Stored items:
· · ·

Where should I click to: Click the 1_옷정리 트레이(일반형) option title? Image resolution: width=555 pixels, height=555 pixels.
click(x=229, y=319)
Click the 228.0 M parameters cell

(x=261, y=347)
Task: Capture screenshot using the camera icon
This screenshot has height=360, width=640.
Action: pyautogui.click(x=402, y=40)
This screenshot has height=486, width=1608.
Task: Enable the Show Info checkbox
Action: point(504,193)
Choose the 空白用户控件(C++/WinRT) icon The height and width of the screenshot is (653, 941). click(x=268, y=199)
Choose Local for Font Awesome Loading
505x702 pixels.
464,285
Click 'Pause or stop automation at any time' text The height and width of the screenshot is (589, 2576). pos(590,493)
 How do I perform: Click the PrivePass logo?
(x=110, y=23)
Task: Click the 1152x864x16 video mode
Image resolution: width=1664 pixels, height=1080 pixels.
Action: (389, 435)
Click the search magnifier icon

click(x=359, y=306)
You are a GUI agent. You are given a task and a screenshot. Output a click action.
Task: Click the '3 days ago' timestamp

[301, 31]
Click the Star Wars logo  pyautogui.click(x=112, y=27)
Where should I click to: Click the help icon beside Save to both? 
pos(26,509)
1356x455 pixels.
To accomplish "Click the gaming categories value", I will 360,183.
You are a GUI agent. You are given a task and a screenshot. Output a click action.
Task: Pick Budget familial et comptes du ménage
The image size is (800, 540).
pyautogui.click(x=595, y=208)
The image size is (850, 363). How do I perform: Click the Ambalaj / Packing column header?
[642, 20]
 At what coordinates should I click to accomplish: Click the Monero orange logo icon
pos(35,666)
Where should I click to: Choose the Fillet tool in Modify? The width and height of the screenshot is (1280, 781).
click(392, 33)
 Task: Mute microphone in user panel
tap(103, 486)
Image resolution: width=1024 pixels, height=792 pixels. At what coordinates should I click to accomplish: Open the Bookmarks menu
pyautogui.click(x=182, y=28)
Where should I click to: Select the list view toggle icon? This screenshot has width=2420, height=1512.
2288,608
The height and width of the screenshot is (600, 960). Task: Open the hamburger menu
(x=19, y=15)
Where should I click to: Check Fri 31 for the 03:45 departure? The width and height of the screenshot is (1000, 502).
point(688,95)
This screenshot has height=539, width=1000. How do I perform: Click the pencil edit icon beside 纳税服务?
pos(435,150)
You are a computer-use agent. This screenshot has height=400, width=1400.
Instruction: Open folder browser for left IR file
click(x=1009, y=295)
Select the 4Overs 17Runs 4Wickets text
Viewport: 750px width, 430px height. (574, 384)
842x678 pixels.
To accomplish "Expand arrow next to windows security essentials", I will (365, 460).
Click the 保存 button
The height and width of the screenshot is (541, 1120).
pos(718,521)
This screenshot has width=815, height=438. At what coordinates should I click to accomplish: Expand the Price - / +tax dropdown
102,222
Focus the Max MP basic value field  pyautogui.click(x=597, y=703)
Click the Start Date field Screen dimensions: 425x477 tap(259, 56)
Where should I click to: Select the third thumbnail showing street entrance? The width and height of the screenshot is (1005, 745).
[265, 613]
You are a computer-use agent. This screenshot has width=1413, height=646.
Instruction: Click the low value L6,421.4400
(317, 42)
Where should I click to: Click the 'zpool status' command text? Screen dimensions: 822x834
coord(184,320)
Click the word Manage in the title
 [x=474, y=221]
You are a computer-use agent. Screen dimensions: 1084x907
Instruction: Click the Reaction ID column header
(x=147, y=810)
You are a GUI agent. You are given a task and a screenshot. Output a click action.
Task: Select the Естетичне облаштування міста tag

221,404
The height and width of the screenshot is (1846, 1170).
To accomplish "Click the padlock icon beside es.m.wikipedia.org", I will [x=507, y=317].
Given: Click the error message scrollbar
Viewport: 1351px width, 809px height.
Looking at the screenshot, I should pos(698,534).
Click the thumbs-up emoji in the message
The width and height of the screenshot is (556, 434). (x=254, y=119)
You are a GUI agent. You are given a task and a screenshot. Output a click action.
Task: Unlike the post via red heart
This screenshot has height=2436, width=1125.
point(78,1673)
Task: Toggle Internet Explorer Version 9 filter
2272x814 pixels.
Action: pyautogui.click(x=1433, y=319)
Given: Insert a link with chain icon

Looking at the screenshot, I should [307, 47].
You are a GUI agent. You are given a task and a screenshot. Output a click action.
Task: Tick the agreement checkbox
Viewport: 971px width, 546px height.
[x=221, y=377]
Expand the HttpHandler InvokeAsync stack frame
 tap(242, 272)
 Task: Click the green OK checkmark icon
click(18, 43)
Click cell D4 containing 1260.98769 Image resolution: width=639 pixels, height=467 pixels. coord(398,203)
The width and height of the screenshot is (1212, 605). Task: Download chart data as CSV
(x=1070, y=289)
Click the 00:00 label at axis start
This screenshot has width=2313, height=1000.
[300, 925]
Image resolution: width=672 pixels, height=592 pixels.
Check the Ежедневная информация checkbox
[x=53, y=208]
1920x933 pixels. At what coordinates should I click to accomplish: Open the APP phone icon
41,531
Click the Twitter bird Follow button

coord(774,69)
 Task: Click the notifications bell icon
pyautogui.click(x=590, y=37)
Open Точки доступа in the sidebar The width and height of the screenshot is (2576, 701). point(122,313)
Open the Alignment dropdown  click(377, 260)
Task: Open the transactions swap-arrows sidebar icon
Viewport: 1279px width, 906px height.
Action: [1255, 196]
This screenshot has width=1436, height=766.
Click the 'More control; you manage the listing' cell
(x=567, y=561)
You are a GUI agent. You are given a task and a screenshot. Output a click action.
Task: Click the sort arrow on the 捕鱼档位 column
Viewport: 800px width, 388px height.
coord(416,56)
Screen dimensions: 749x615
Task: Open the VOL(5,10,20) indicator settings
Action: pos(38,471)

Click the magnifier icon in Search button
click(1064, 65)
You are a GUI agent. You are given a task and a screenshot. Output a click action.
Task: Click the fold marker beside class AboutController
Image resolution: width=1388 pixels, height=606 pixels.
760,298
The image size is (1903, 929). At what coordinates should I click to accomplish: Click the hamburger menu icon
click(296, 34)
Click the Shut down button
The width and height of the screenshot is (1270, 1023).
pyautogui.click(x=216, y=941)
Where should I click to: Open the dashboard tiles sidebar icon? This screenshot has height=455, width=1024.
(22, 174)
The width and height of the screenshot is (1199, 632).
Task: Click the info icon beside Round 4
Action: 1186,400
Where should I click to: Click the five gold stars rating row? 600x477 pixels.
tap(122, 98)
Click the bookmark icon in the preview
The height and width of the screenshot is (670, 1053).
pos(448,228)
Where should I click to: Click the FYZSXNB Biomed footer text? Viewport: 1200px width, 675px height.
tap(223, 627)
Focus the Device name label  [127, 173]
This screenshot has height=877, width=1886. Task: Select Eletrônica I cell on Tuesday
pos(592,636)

· · ·

The records above should be given again in full, exactly as written.

Where should I click to: Click the 1_옷정리 트레이(일반형) option title? Image resolution: width=555 pixels, height=555 pixels.
click(x=229, y=319)
Click the 228.0 M parameters cell

(x=261, y=347)
Task: Capture screenshot using the camera icon
This screenshot has height=360, width=640.
Action: pyautogui.click(x=402, y=40)
This screenshot has height=486, width=1608.
Task: Enable the Show Info checkbox
Action: point(504,193)
Choose the 空白用户控件(C++/WinRT) icon The height and width of the screenshot is (653, 941). click(x=268, y=199)
Choose Local for Font Awesome Loading
505x702 pixels.
464,285
Click 'Pause or stop automation at any time' text The height and width of the screenshot is (589, 2576). pos(590,493)
 How do I perform: Click the PrivePass logo?
(x=110, y=23)
Task: Click the 1152x864x16 video mode
Image resolution: width=1664 pixels, height=1080 pixels.
Action: (389, 435)
Click the search magnifier icon

click(x=359, y=306)
You are a GUI agent. You are given a task and a screenshot. Output a click action.
Task: Click the '3 days ago' timestamp

[301, 31]
Click the Star Wars logo  pyautogui.click(x=112, y=27)
Where should I click to: Click the help icon beside Save to both? 
pos(26,509)
1356x455 pixels.
To accomplish "Click the gaming categories value", I will 360,183.
You are a GUI agent. You are given a task and a screenshot. Output a click action.
Task: Pick Budget familial et comptes du ménage
The image size is (800, 540).
pyautogui.click(x=595, y=208)
The image size is (850, 363). How do I perform: Click the Ambalaj / Packing column header?
[642, 20]
 At what coordinates should I click to accomplish: Click the Monero orange logo icon
pos(35,666)
Where should I click to: Choose the Fillet tool in Modify? The width and height of the screenshot is (1280, 781).
click(392, 33)
 Task: Mute microphone in user panel
tap(103, 486)
Image resolution: width=1024 pixels, height=792 pixels. At what coordinates should I click to accomplish: Open the Bookmarks menu
pyautogui.click(x=182, y=28)
Where should I click to: Select the list view toggle icon? This screenshot has width=2420, height=1512.
2288,608
The height and width of the screenshot is (600, 960). Task: Open the hamburger menu
(x=19, y=15)
Where should I click to: Check Fri 31 for the 03:45 departure? The width and height of the screenshot is (1000, 502).
point(688,95)
This screenshot has height=539, width=1000. How do I perform: Click the pencil edit icon beside 纳税服务?
pos(435,150)
You are a computer-use agent. This screenshot has height=400, width=1400.
Instruction: Open folder browser for left IR file
click(x=1009, y=295)
Select the 4Overs 17Runs 4Wickets text
Viewport: 750px width, 430px height. (574, 384)
842x678 pixels.
To accomplish "Expand arrow next to windows security essentials", I will (365, 460).
Click the 保存 button
The height and width of the screenshot is (541, 1120).
pos(718,521)
This screenshot has width=815, height=438. At what coordinates should I click to accomplish: Expand the Price - / +tax dropdown
102,222
Focus the Max MP basic value field  pyautogui.click(x=597, y=703)
Click the Start Date field Screen dimensions: 425x477 tap(259, 56)
Where should I click to: Select the third thumbnail showing street entrance? The width and height of the screenshot is (1005, 745).
[265, 613]
You are a computer-use agent. This screenshot has width=1413, height=646.
Instruction: Click the low value L6,421.4400
(317, 42)
Where should I click to: Click the 'zpool status' command text? Screen dimensions: 822x834
coord(184,320)
Click the word Manage in the title
 [x=474, y=221]
You are a computer-use agent. Screen dimensions: 1084x907
Instruction: Click the Reaction ID column header
(x=147, y=810)
You are a GUI agent. You are given a task and a screenshot. Output a click action.
Task: Select the Естетичне облаштування міста tag

221,404
The height and width of the screenshot is (1846, 1170).
To accomplish "Click the padlock icon beside es.m.wikipedia.org", I will [x=507, y=317].
Given: Click the error message scrollbar
Viewport: 1351px width, 809px height.
Looking at the screenshot, I should pos(698,534).
Click the thumbs-up emoji in the message
The width and height of the screenshot is (556, 434). (x=254, y=119)
You are a GUI agent. You are given a task and a screenshot. Output a click action.
Task: Unlike the post via red heart
This screenshot has height=2436, width=1125.
point(78,1673)
Task: Toggle Internet Explorer Version 9 filter
2272x814 pixels.
Action: pyautogui.click(x=1433, y=319)
Given: Insert a link with chain icon

Looking at the screenshot, I should [307, 47].
You are a GUI agent. You are given a task and a screenshot. Output a click action.
Task: Tick the agreement checkbox
Viewport: 971px width, 546px height.
[x=221, y=377]
Expand the HttpHandler InvokeAsync stack frame
 tap(242, 272)
 Task: Click the green OK checkmark icon
click(18, 43)
Click cell D4 containing 1260.98769 Image resolution: width=639 pixels, height=467 pixels. coord(398,203)
The width and height of the screenshot is (1212, 605). Task: Download chart data as CSV
(x=1070, y=289)
Click the 00:00 label at axis start
This screenshot has width=2313, height=1000.
[300, 925]
Image resolution: width=672 pixels, height=592 pixels.
Check the Ежедневная информация checkbox
[x=53, y=208]
1920x933 pixels. At what coordinates should I click to accomplish: Open the APP phone icon
41,531
Click the Twitter bird Follow button

coord(774,69)
 Task: Click the notifications bell icon
pyautogui.click(x=590, y=37)
Open Точки доступа in the sidebar The width and height of the screenshot is (2576, 701). point(122,313)
Open the Alignment dropdown  click(377, 260)
Task: Open the transactions swap-arrows sidebar icon
Viewport: 1279px width, 906px height.
Action: [1255, 196]
This screenshot has width=1436, height=766.
Click the 'More control; you manage the listing' cell
(x=567, y=561)
You are a GUI agent. You are given a task and a screenshot. Output a click action.
Task: Click the sort arrow on the 捕鱼档位 column
Viewport: 800px width, 388px height.
coord(416,56)
Screen dimensions: 749x615
Task: Open the VOL(5,10,20) indicator settings
Action: pos(38,471)

Click the magnifier icon in Search button
click(1064, 65)
You are a GUI agent. You are given a task and a screenshot. Output a click action.
Task: Click the fold marker beside class AboutController
Image resolution: width=1388 pixels, height=606 pixels.
760,298
The image size is (1903, 929). At what coordinates should I click to accomplish: Click the hamburger menu icon
click(296, 34)
Click the Shut down button
The width and height of the screenshot is (1270, 1023).
pyautogui.click(x=216, y=941)
Where should I click to: Open the dashboard tiles sidebar icon? This screenshot has height=455, width=1024.
(22, 174)
The width and height of the screenshot is (1199, 632).
Task: Click the info icon beside Round 4
Action: 1186,400
Where should I click to: Click the five gold stars rating row? 600x477 pixels.
tap(122, 98)
Click the bookmark icon in the preview
The height and width of the screenshot is (670, 1053).
pos(448,228)
Where should I click to: Click the FYZSXNB Biomed footer text? Viewport: 1200px width, 675px height.
tap(223, 627)
Focus the Device name label  [127, 173]
This screenshot has height=877, width=1886. Task: Select Eletrônica I cell on Tuesday
pos(592,636)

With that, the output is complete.